## Exercise details
Please write out each entry exactly as it appears.

## Data shown
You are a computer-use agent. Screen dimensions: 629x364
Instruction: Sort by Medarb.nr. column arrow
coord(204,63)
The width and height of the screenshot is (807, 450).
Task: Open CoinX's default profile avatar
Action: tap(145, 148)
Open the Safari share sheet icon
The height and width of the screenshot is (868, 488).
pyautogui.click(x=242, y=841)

## Answer section
You are a computer-use agent. Screen dimensions: 629x364
Instruction: Sort by Medarb.nr. column arrow
coord(204,63)
The width and height of the screenshot is (807, 450).
Task: Open CoinX's default profile avatar
Action: tap(145, 148)
Open the Safari share sheet icon
The height and width of the screenshot is (868, 488).
pyautogui.click(x=242, y=841)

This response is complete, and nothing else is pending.